This week, the University of Arizona has a financial crisis, the Senate introduces a bill to end legacy admissions, Rice University bans campus parties, the SAT makes a comeback, and the College of Charleston announces a new partnership.
The University of Arizona faces a serious financial crisis that will require significant cuts to spending. With less cash on hand than anticipated, hiring, salaries, athletics, and financial aid policies are all likely to be impacted.
Two United States Senators have introduced a bill that would end legacy admissions at colleges and universities. The bill would amend the Higher Education Act to prohibit preferential treatment based on applicants’ relationship to alumni or donors.

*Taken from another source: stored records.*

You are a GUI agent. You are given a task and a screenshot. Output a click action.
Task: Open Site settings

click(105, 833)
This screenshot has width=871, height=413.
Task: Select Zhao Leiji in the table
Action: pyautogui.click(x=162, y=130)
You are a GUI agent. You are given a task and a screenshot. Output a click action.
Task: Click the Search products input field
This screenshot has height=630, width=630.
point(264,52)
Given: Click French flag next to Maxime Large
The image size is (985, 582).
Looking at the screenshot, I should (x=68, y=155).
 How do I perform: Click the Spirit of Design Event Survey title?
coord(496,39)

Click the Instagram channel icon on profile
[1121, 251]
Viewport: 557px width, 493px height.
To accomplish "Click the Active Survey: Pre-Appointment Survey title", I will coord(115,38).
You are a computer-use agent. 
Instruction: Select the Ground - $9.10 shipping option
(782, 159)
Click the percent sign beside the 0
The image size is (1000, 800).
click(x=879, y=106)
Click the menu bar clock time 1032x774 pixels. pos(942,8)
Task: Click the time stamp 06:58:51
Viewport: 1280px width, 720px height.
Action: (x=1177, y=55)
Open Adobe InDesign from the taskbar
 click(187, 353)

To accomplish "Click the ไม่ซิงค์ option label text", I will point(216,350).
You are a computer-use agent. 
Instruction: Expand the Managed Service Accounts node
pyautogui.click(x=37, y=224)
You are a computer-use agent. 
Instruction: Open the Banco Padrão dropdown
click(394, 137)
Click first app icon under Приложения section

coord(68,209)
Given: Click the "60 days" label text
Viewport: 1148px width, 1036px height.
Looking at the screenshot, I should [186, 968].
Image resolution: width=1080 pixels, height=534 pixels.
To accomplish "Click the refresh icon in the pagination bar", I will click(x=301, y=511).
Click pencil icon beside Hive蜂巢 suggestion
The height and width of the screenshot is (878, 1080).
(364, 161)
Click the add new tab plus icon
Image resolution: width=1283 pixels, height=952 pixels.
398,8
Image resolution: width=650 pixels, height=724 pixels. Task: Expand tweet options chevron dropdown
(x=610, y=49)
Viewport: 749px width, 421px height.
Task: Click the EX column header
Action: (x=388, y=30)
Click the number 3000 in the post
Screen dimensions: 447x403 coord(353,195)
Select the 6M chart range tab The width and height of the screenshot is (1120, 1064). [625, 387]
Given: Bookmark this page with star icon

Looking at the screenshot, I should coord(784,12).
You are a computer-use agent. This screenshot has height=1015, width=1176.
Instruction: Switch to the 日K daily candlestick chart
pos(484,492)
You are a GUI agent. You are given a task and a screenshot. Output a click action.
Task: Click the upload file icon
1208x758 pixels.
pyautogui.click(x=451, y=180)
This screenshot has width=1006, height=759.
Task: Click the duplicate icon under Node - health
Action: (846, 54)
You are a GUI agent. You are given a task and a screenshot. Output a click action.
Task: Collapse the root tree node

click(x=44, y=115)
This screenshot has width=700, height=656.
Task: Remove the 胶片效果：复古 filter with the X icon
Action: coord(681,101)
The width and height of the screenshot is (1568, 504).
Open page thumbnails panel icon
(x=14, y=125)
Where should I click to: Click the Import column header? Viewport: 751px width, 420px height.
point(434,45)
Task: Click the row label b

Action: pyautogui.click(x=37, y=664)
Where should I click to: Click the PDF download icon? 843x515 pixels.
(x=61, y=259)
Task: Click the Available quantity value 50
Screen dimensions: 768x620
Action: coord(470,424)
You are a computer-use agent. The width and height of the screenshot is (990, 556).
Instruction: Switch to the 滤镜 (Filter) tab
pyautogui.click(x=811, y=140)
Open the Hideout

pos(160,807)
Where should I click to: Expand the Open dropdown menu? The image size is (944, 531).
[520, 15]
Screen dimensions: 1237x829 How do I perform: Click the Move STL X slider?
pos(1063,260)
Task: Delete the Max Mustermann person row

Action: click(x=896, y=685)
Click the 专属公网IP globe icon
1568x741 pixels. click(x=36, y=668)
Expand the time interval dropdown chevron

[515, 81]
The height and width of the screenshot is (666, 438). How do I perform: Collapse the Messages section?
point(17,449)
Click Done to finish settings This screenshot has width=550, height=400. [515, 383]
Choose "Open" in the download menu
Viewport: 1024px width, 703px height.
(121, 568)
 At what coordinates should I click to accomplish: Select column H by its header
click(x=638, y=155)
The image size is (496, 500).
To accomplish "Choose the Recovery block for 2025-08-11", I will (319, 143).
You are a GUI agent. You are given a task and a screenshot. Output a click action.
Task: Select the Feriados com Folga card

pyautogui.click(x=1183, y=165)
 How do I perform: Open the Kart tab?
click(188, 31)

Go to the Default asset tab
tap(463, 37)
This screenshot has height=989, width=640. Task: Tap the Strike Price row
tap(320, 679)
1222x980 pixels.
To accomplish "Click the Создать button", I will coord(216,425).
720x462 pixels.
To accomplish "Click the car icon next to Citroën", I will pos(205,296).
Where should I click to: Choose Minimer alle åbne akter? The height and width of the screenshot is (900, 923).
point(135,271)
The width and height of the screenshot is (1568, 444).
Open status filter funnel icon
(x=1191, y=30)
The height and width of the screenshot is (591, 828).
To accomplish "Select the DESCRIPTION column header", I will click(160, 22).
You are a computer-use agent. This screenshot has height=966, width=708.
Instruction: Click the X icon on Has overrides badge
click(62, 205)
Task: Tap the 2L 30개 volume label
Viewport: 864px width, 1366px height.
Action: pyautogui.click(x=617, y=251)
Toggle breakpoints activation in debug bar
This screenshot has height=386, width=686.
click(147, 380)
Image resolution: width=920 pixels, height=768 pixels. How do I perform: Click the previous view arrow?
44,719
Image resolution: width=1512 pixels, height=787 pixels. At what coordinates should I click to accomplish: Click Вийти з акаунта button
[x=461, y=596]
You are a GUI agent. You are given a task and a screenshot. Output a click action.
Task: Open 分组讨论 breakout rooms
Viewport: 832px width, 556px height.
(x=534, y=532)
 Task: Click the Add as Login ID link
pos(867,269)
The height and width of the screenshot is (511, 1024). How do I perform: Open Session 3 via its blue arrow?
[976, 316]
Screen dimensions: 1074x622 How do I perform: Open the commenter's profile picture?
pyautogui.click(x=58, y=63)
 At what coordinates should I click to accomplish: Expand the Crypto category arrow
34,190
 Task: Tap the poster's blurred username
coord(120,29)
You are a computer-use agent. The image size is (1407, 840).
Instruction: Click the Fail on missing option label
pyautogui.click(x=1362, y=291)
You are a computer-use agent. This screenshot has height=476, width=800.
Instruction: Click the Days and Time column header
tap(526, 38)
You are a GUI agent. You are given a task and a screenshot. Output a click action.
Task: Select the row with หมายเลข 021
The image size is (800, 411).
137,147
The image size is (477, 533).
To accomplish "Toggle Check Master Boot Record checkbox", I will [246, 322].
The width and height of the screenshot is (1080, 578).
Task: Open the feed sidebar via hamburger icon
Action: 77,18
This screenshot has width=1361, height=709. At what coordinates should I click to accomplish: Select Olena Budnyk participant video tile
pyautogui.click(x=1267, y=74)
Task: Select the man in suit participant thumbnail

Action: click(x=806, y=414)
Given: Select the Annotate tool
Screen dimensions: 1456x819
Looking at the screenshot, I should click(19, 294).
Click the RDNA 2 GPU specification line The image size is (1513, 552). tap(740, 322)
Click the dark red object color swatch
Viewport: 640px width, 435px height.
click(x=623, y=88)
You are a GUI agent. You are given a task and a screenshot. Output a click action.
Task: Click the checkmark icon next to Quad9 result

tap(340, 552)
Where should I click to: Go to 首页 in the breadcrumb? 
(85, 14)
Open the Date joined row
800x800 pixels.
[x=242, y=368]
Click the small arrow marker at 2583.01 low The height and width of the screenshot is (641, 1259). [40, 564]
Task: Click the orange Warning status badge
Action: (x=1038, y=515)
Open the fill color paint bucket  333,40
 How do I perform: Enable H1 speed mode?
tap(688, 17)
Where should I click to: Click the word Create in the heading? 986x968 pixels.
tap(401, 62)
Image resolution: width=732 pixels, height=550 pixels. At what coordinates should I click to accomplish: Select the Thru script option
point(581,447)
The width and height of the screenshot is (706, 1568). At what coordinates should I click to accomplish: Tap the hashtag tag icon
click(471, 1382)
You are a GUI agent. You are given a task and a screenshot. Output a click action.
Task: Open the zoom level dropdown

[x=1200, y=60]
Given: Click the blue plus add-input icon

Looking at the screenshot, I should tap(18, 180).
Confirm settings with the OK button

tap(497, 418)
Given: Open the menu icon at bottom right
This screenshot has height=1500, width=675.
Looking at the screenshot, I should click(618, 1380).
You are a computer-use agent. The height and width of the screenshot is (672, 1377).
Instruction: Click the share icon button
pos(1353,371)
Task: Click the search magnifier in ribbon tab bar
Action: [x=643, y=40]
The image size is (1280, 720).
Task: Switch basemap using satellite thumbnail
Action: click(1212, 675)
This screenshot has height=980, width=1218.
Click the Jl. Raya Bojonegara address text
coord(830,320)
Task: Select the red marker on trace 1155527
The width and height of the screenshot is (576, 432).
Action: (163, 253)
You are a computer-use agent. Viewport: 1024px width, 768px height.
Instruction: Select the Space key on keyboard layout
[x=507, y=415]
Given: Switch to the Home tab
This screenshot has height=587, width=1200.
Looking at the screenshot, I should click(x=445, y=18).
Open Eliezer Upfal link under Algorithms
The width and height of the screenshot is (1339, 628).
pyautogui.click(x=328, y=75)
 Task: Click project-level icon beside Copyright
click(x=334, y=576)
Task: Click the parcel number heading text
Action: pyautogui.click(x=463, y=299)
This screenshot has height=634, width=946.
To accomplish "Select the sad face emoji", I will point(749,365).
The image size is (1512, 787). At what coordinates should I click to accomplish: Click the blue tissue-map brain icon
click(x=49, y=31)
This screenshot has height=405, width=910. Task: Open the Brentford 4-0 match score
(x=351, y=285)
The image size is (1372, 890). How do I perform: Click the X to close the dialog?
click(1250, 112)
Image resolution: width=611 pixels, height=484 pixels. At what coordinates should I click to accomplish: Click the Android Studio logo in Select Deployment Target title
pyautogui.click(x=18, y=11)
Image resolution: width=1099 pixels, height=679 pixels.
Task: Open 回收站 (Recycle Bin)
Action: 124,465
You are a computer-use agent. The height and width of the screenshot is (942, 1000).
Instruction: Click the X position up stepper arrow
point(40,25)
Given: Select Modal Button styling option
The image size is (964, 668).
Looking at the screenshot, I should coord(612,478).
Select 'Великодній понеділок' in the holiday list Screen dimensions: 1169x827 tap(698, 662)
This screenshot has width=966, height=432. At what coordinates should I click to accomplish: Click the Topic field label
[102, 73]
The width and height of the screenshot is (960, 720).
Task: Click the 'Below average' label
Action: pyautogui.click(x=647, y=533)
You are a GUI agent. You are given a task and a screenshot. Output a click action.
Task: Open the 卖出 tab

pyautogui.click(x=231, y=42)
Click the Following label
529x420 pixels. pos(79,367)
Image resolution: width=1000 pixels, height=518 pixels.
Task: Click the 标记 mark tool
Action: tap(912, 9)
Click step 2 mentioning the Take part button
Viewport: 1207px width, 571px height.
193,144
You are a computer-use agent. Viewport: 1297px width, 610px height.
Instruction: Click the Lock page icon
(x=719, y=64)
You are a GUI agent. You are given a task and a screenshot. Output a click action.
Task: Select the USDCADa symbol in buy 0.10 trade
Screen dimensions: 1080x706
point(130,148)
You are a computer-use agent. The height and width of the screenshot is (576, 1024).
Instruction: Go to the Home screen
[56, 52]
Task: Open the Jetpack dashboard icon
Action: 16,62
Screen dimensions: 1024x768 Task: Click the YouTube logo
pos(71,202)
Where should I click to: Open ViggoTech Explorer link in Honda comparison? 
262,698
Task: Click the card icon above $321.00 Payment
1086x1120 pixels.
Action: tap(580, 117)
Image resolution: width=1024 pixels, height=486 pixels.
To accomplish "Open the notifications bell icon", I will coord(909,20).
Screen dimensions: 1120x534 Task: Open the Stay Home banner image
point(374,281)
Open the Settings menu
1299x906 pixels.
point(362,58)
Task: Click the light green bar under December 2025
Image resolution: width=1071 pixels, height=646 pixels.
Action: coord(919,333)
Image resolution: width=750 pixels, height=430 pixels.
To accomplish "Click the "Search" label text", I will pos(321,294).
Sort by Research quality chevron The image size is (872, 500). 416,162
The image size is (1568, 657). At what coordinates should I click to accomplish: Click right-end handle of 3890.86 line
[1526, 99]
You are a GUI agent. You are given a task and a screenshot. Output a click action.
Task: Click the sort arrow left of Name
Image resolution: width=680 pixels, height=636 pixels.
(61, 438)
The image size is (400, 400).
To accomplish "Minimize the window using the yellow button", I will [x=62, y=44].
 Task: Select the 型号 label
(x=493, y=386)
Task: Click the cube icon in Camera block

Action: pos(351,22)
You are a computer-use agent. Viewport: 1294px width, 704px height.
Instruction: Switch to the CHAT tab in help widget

In the wake of recent hospitalizations related to campus social events, Rice University is reviewing its alcohol policy and canceling all campus-wide student parties until after spring break. What the school called “flagrant violations” of the current alcohol policy suggests that many students do not understand or uphold the restrictions on hard alcohol use.
Even as more schools elect to go test-optional, the SAT appears to be having a revival. More students took the SAT in 2023 than in recent years, with the number of test-takers returning to pre-pandemic levels.
The College of Charleston has announced a partnership with Coursera, the global online learning platform, to launch a micro-credentialing program that will allow students, faculty, and staff to earn professional certification for in-demand workplace skills at no cost.